Puntos de Vista DR. CARLOS CARABAJAL (Pediatra)

“El mejor regalo que le podemos dejar a un niño es el afecto”

20/08/2017 -

El Día del Niño se festeja por una iniciativa de la Asamblea de las Naciones Unidas, hace 65 años, en la que decidieron reconocer los derechos del niño, como el derecho a la salud, a la educación, vivienda, vestimenta, alimentación, entre otros. Se planteó a cada país que ese día sea de reflexión y apoyo a todos estos enunciados hacia los niños. Evidentemente esto se debe trasladar a cada uno de los hogares y familias.

Para mí, el mejor regalo, muy lejos de algo material, es el cariño, la compresión y el acompañamiento por parte de la familia o de quien esté cargo del niño. Un juguete es un complemento de esta afectividad que debe volcar la familia hacia los niños.

Realidad

Creo que los niños del país están un poco abandonados dentro y fuera de sus casas, por una multiplicidad de factores: familias desarmadas, padres que trabajan mucho, y otras situaciones que hacen que el niño dentro de su casa no sea comprendido y no tenga la relación justa con los padres, sus hermanos y con las personas que viven allí.

Estas situaciones reales hacen que en estos momentos los niños abandonados dentro de sus casas sean víctimas de situaciones indeseables, y sean influenciados por a tecnología, como lo son las computadoras, celulares, etc. Entonces, pasan horas y días enteros sin tener relación ni vinculación con sus padres, hermanos o abuelos; y esa es la parte más triste que estamos viviendo.

Por supuesto, felicito y me alegra que haya muchas familias que hacen todo lo contrario.

La casa es el hogar, donde el niño tiene que estar relacionado, tiene que recibir la afectividad, la compresión, la conversación, el intercambio con sus padres. Son cosas tan sencillas, como el juego mínimo entre padres e hijos, que a esa persona que hoy es niño y que después será un adulto, le van a cambiar totalmente la vida.
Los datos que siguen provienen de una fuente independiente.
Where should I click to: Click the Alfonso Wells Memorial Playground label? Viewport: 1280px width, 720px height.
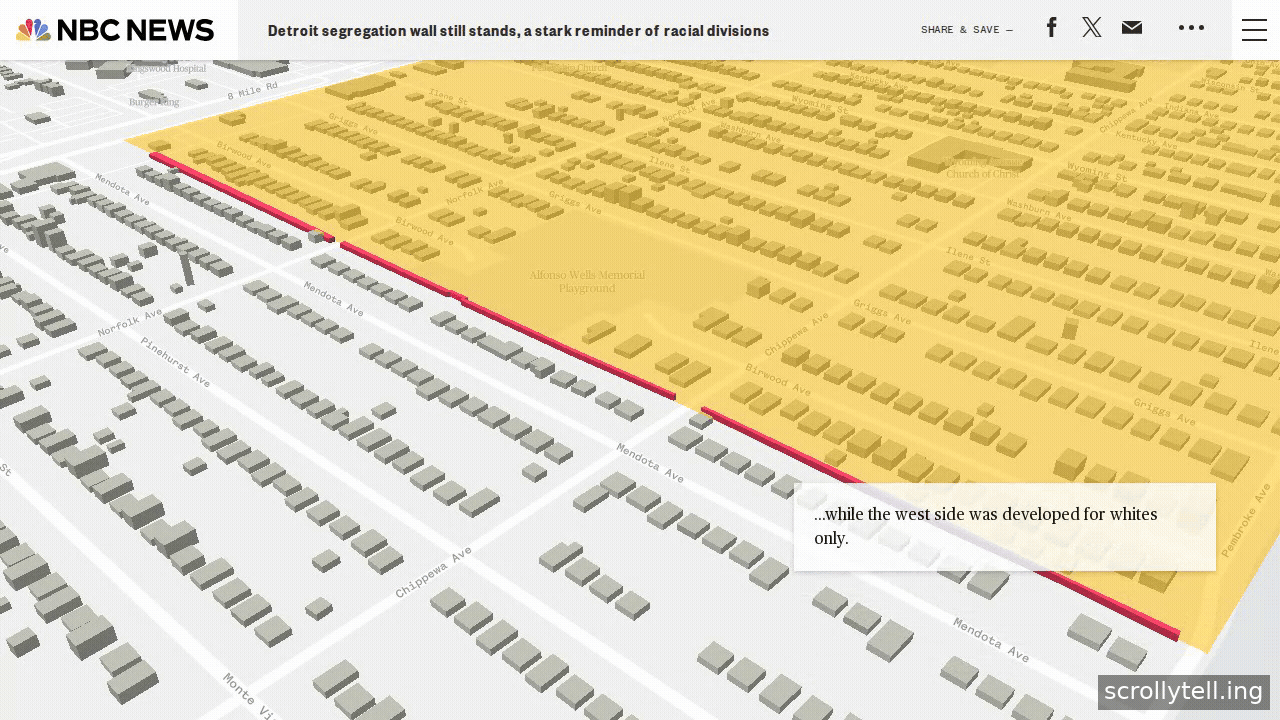587,281
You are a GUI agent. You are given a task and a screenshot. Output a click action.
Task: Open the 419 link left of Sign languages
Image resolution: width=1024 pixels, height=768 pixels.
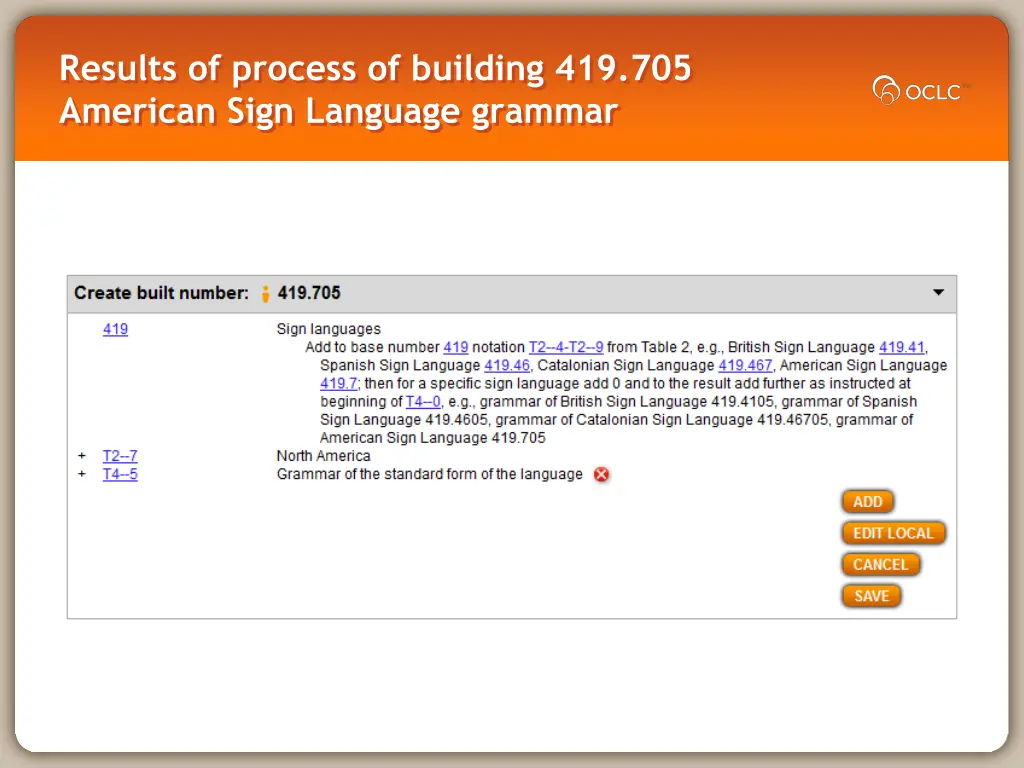point(115,329)
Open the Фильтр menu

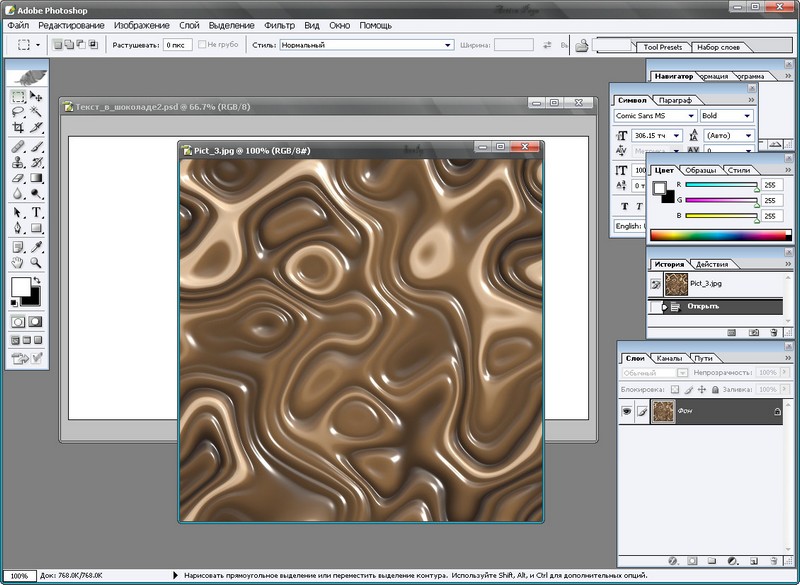tap(279, 24)

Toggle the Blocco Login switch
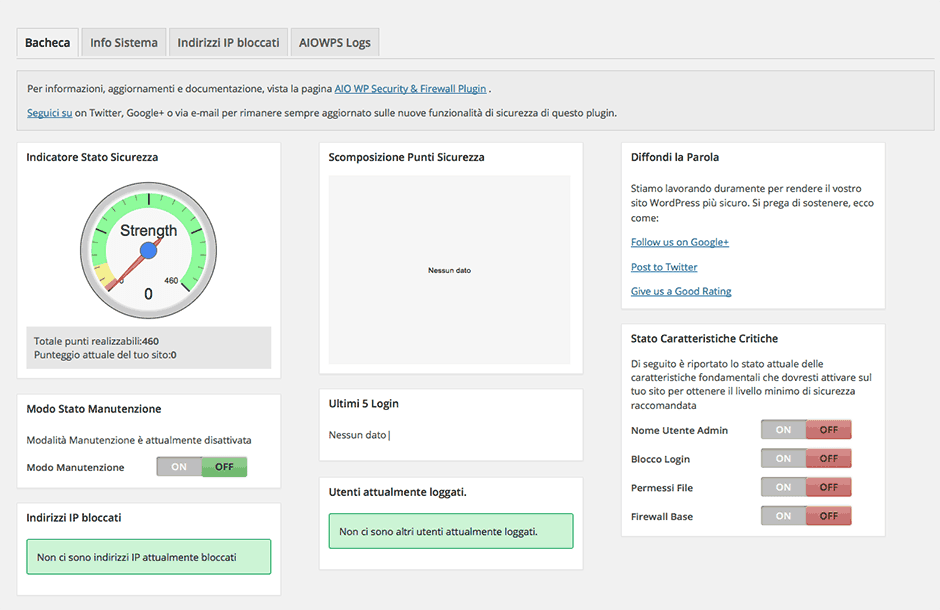point(806,459)
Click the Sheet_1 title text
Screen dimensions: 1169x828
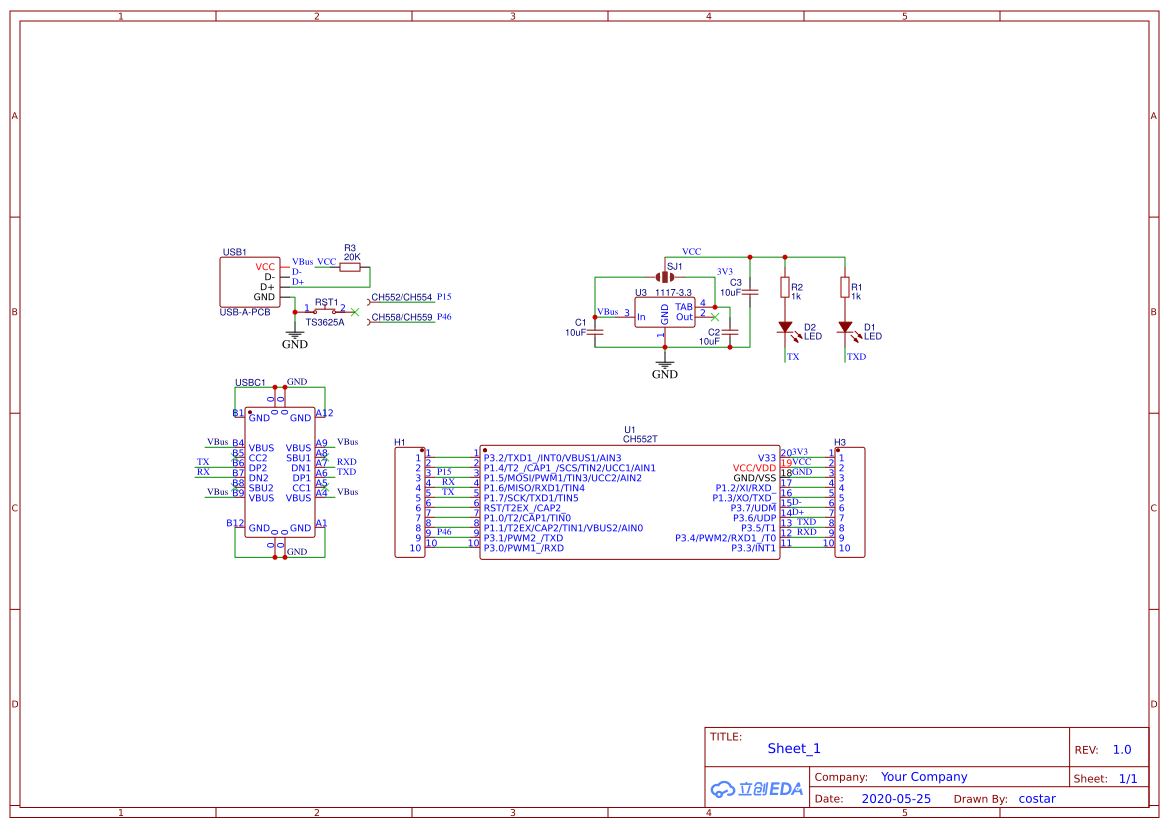pos(794,748)
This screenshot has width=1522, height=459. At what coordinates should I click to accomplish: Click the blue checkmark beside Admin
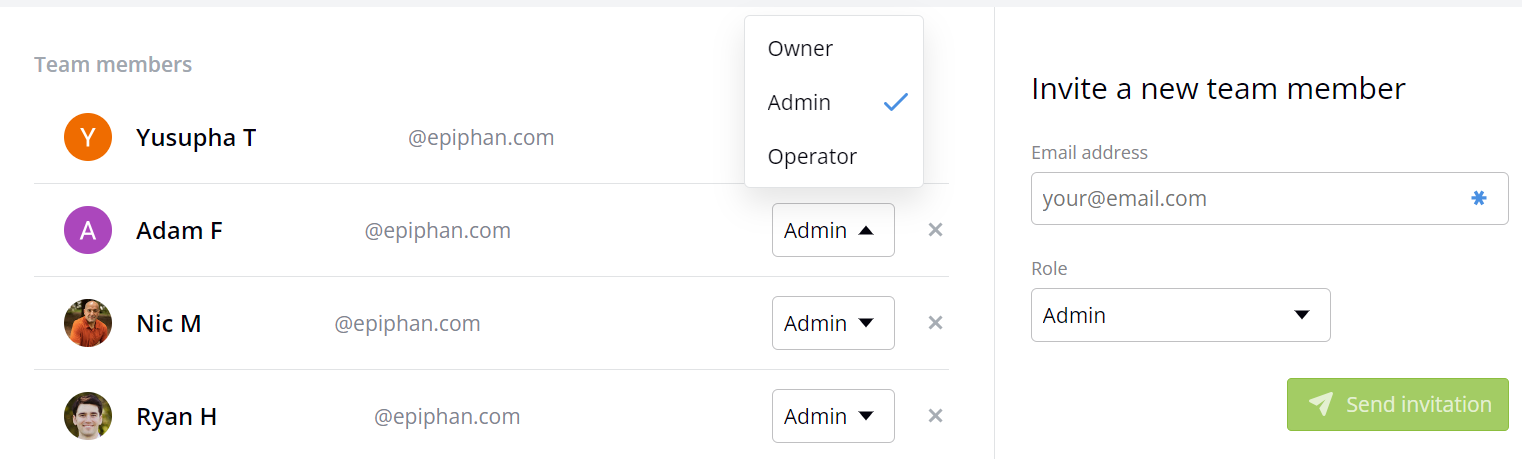(896, 102)
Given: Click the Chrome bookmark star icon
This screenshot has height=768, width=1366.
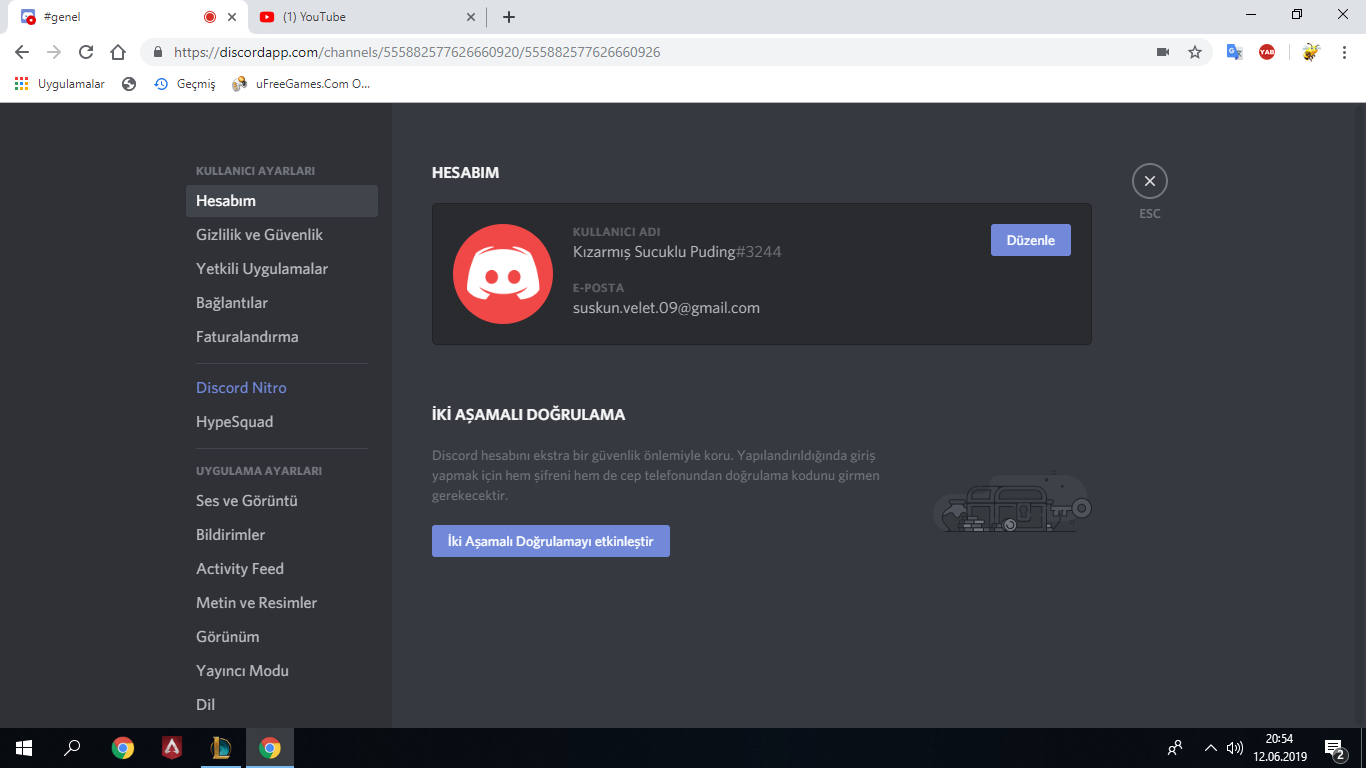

En establecimientos asistenciales grandes se viven todas las situaciones y conflictos. Hay cosas buenas y malas. Para quienes trabajamos con niños desde hace tantos años lo más importante es controlar las emociones. Es tan puro, sano y noble el niño, que cuando uno lo ve mal es porque tiene una influencia que no es propia, entonces uno tiene que controlar las emociones para cumplir bien los trabajos y llevar a cabo las actividades. Fundamentalmente en los niños enfermitos tenemos que ayudar a recuperarles su salud. Hay casos en que no podemos y realmente es una situación bastante dura y dolorosa.

El mejor regalo

Cualquiera sea la visita y la persona que concurra a un establecimiento donde hay niños, como un hogar u hospital, vemos que ellos buscan cariño. Con poquitas cosas el niño logra un afecto con la persona que lo visita y le devuelve una sonrisa.

La afectividad está por arriba de todo lo material que pueda ocurrir en los niños. A un niño no le interesa si se tiene un bolsillo lleno de plata, no entiende ni conoce la plata. Por eso, el mejor regalo que le podemos dejar es el afecto.

Es triste no comprender a un niño y tildarlo de alguna enfermedad neurológica. Es triste escuchar que un chico es bochornado en un colegio por algunas autoridades al tildarlo con patologías que prácticamente no existen.

En los jardines de infantes es tanta la problemática que hay, que se necesita mostrarle afectividad, comprensión e integrar a ese niño al grupo; y así fijar la prevención grupal para que se realice la actividad colegial como debe ser. No se tiene tiempo para pensar en patologías que casi no existen.

Por último, hay que tener en cuenta que los niños en edad preescolar, de 2 a 5 años, pueden realizar cualquier cosa, desde romper objetos, pellizcar, desatender, morder y hasta le pueden encontrar en el bolsillo múltiples objetos. Y es un niño normal, hay que respetarlo porque es lo que necesita.